Wow, I love this way of visualizing it! Man, I think some people would be less intimidated by the circle of fifths if it was laid out like this instead… something for the pedagogues to take a look at.
Yup! Equal temperament is good for many things. But the way we are taught about it sometimes obscures things a bit.
For anyone interested in more of the nerdery: In medieval times the most common tuning standard was so called Pythagorean tuning, which just means you tune your octaves and fifths as they are in the overtone series. The fifth is then a little sharper than in 12-equal (by a barely noticeable amount), so as you stack fifths, F# ends up being sharper than Gb.
In the rennaissance, people started to compromise the tuning of the fifths. They had discovered that the first major third in the overtone series sounds real nice, and is lower than the one you get in pythagorean. So they tuned the fifths a little flat so as you stack them you get a flatter major third/seventh/etc (and sharper minors). That’s called Meantone, and in it, F# is instead flatter than Gb.
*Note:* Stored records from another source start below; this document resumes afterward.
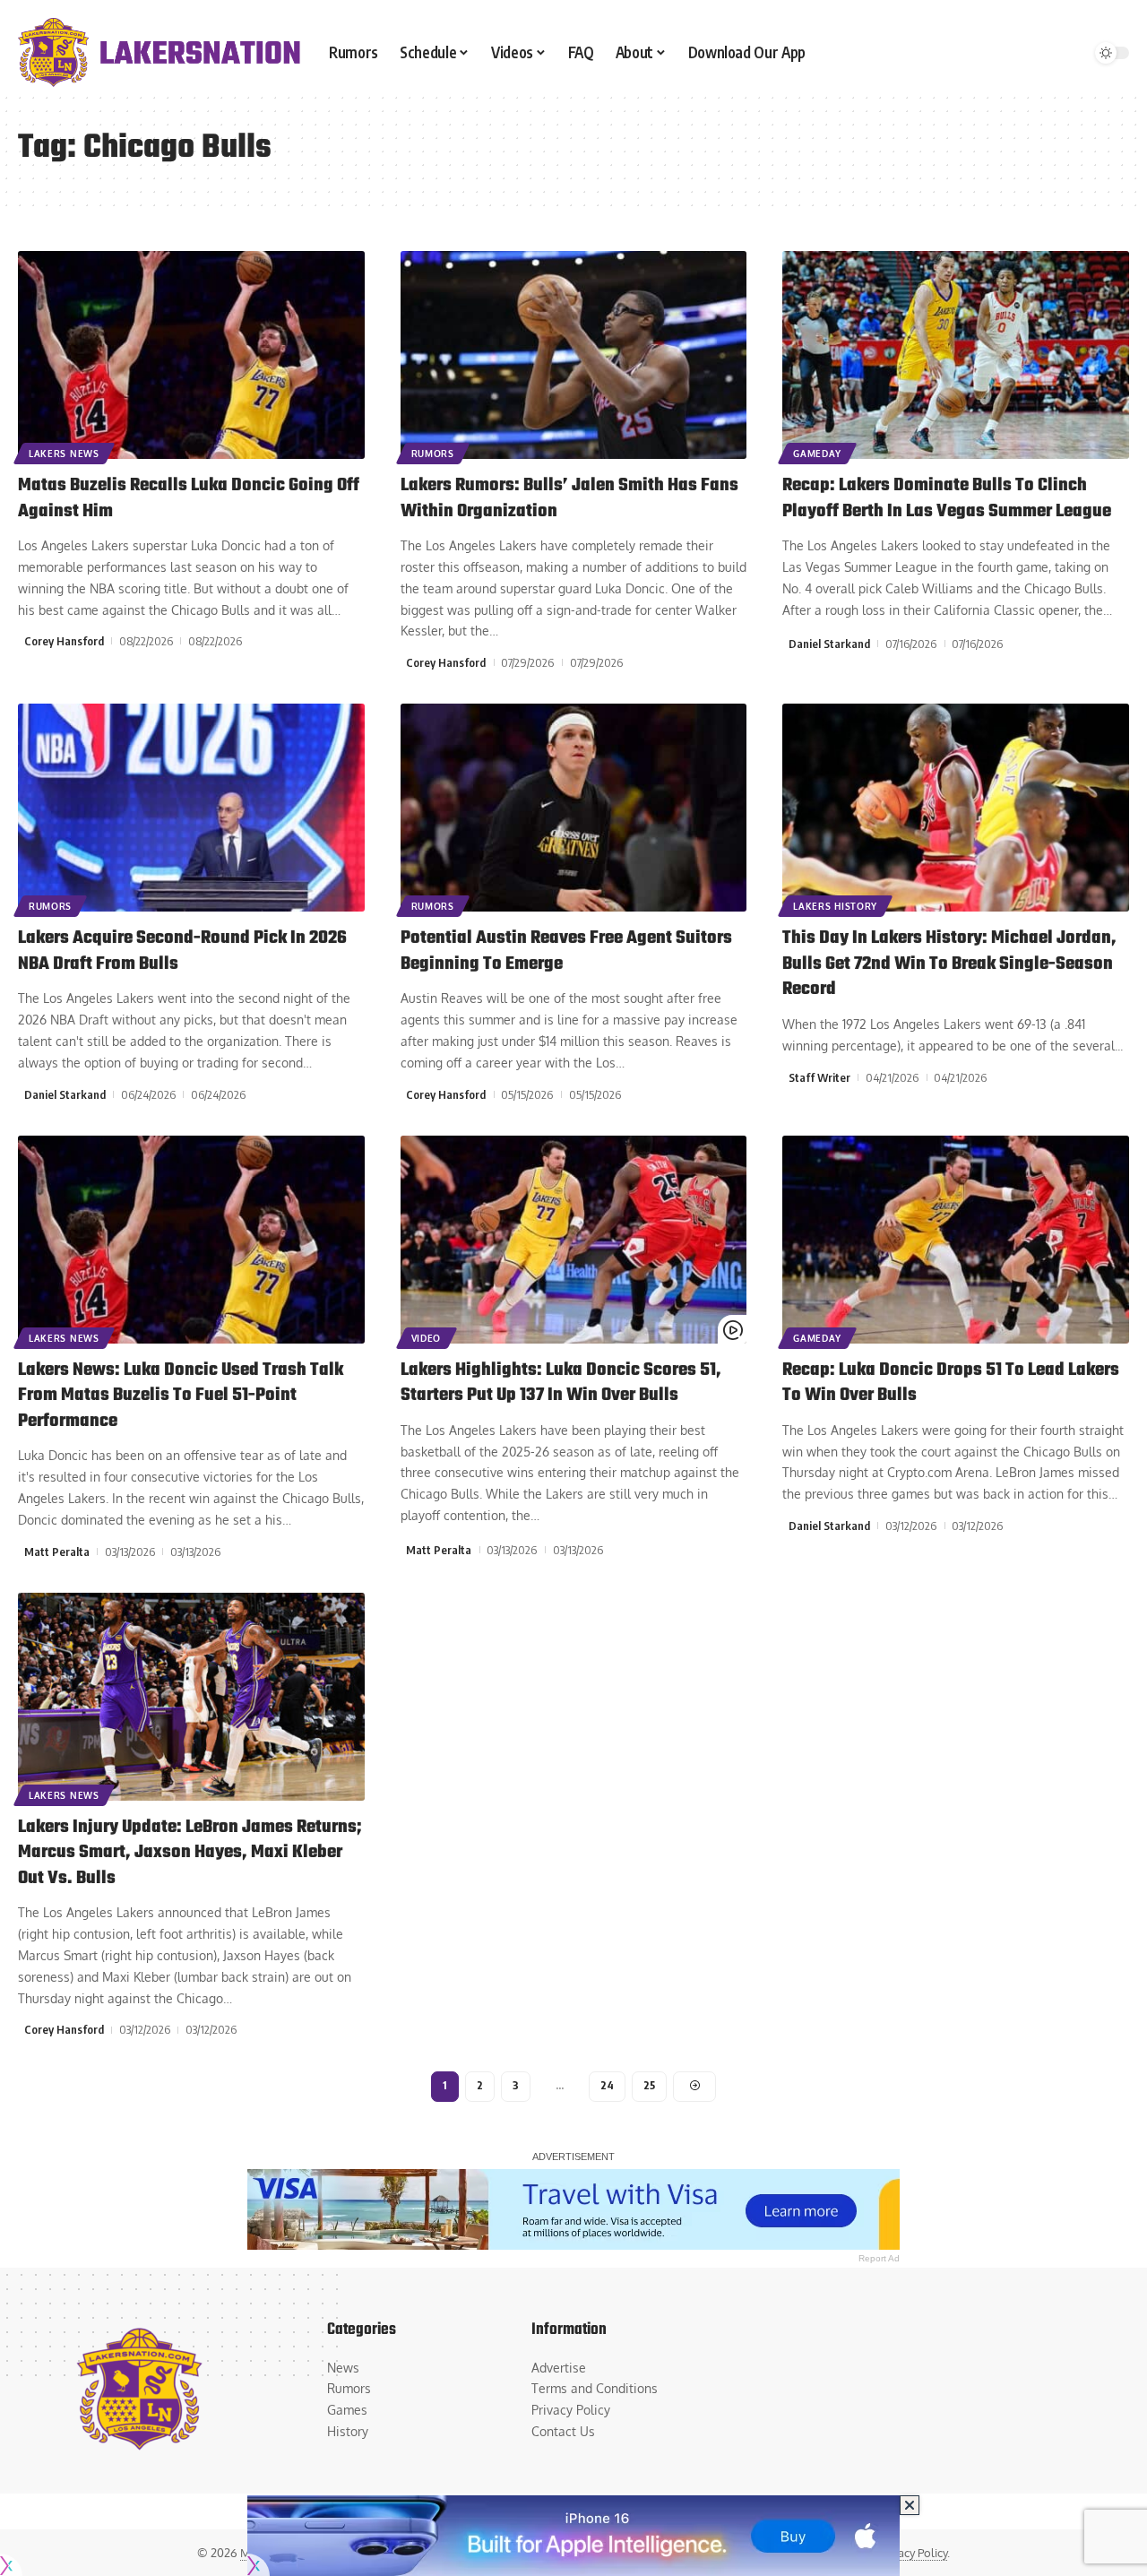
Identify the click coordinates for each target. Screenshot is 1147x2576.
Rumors (432, 453)
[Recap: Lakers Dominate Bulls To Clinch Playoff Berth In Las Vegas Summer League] (955, 355)
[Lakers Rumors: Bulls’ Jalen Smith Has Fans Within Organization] (574, 355)
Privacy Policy (912, 2553)
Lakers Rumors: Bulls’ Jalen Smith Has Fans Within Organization (569, 498)
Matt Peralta (57, 1551)
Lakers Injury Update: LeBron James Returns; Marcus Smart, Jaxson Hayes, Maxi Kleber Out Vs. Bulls (190, 1852)
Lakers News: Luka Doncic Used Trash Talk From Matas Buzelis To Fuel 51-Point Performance (180, 1395)
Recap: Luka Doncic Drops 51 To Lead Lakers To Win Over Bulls (950, 1383)
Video (426, 1338)
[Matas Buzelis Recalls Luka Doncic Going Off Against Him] (191, 355)
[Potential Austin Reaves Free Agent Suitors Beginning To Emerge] (574, 808)
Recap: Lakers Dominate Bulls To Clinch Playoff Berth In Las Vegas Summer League (946, 498)
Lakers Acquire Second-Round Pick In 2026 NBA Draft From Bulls (182, 951)
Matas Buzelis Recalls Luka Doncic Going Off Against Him (188, 498)
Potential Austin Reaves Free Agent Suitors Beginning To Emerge (566, 951)
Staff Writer (819, 1077)
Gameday (817, 453)
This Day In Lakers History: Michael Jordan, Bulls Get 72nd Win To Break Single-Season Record (949, 963)
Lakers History (835, 906)
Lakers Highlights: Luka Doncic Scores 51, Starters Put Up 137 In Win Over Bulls (561, 1383)
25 (649, 2085)
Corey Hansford (64, 641)
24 (607, 2085)
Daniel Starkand (829, 643)
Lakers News (64, 453)
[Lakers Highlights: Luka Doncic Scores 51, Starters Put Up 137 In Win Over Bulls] (574, 1240)
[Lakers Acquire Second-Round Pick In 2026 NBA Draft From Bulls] (191, 808)
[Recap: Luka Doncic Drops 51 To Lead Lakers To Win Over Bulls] (955, 1240)
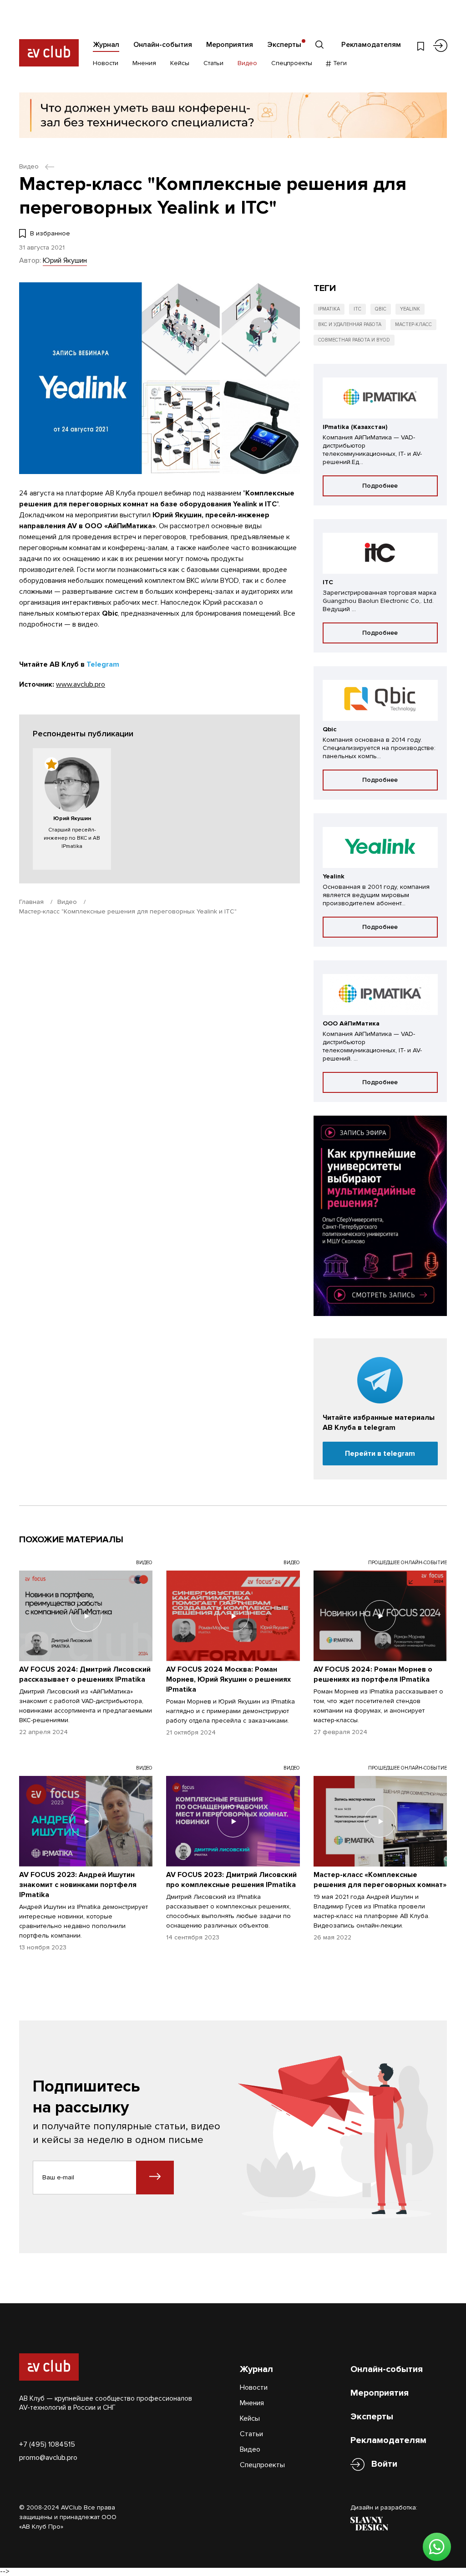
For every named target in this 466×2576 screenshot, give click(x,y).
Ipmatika (329, 309)
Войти (384, 2464)
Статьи (213, 63)
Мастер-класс (413, 324)
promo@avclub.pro (48, 2457)
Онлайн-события (162, 44)
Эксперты (284, 44)
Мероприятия (229, 44)
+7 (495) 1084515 (47, 2444)
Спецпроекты (291, 63)
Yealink (410, 309)
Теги (339, 63)
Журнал (106, 44)
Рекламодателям (371, 44)
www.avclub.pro (80, 684)
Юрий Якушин (65, 260)
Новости (105, 63)
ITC (357, 309)
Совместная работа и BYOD (354, 340)
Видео (247, 63)
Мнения (144, 63)
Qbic (380, 309)
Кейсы (179, 63)
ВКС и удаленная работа (349, 324)
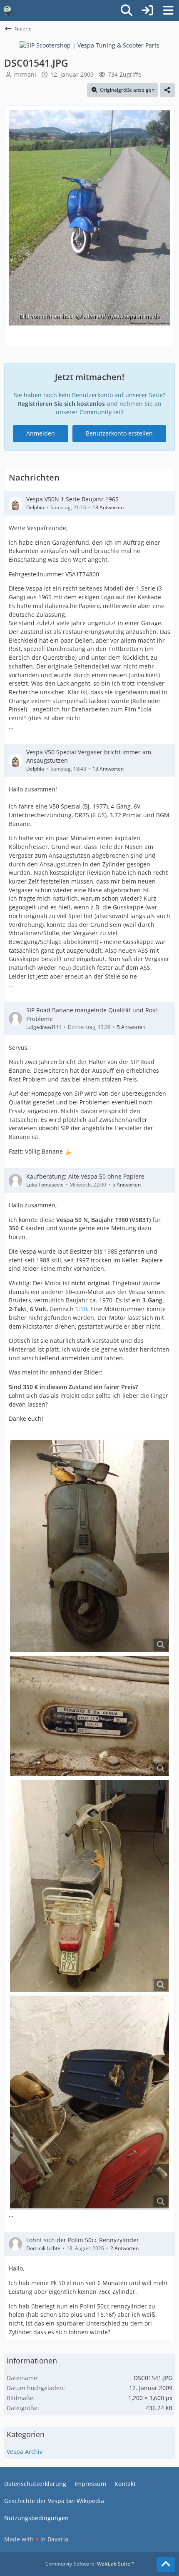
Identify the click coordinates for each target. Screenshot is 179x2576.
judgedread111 (44, 1027)
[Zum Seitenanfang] (166, 2564)
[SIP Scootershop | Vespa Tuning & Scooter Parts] (89, 45)
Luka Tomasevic (44, 1184)
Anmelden (40, 433)
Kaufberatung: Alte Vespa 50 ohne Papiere (85, 1176)
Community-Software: (89, 2563)
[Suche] (126, 10)
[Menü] (168, 10)
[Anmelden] (147, 10)
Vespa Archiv (24, 2452)
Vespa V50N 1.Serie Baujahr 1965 (72, 499)
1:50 (81, 1309)
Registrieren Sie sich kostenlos (61, 404)
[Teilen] (167, 90)
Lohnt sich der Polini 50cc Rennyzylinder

If you mistune your fifths by exactly the right amount such that when you stack them, F# ends up equal to Gb, you have 12-tone equal temperament. That possibility was known a long time ago, but it didn’t become the standard it is today until the late 19th-early 20th century. By which time the common practice language was already deeply established, based on the earlier practices.
The major third is even worse than the fifth. The natural ratio is 5/4 = 1.25, but four half tones in 12-tone equal temperament are ~1.26. Every guitar player knows that from the down-the-neck G-chord, where the open B-string sounds a litte sharp when tuned with an electronic tuner.
Peterson tuners actually offer a “sweetened” tuning for dobro and banjo (tuned to open G), where the B string is halfway between 1.25 and 1.26.
Indeed. That’s the rennaissance thing I mentioned above. Stacking fifths (and octave-reducing), you get a sharper major third (81/64). The difference between that and 5/4 is called the syntonic comma. Flattening each fifth by a quarter of that comma means stacking fifths will land you on 5/4 exactly. It’s pretty cool! And guitar music can sound really great in such tuning. Though the fretboards end up looking like this: BaltimoreRecorders.org: Information about the Quarter Comma Meantone Guitar
But maybe that’s enough tuning spam in Dons patch thread.
We don’t need to do that… I’m enjoying the conversation, and this is educational for me. It would make sense to split the thread if someone posted the thread asking for help on a particular topic. In this thread I’m just hanging out, so no worries!
Tonight I used extreme feedback settings in Sapphire Echo, and several instances of Sapphire Zoo for complex modulation, to create a “One Button Symphony”.
The idea is that you only have to press a single button to add emphasis. Even if you never press the button, interesting background stuff happens.
My first time trying out the JW-Modules AbcdSeq. It is a lot of fun! I like controlling multiple voices and alternating between them in interesting ways. The integrated quantizer is good for keeping all voices in a consistent scale.
In this patch (available here) I was pleased with the cello-like voice and the “tinkly angel” voice going through Sapphire Echo.
Hi @cosinekitty hope it’s okay if I ask a basic question here.
First of all, I’ve been enjoying dipping my toes slowly into exploring your cool modules, and some of the videos and patches to go with them after discovering the Sapphire echo.
It appears to me that, rather than being completely random, Glee appears to produce interesting patterns. This is neat. I don’t claim to even begin to understand the math equasions involved; I was never good at basic algebra. What kind of changes do the different chaos modes produce? Thanks.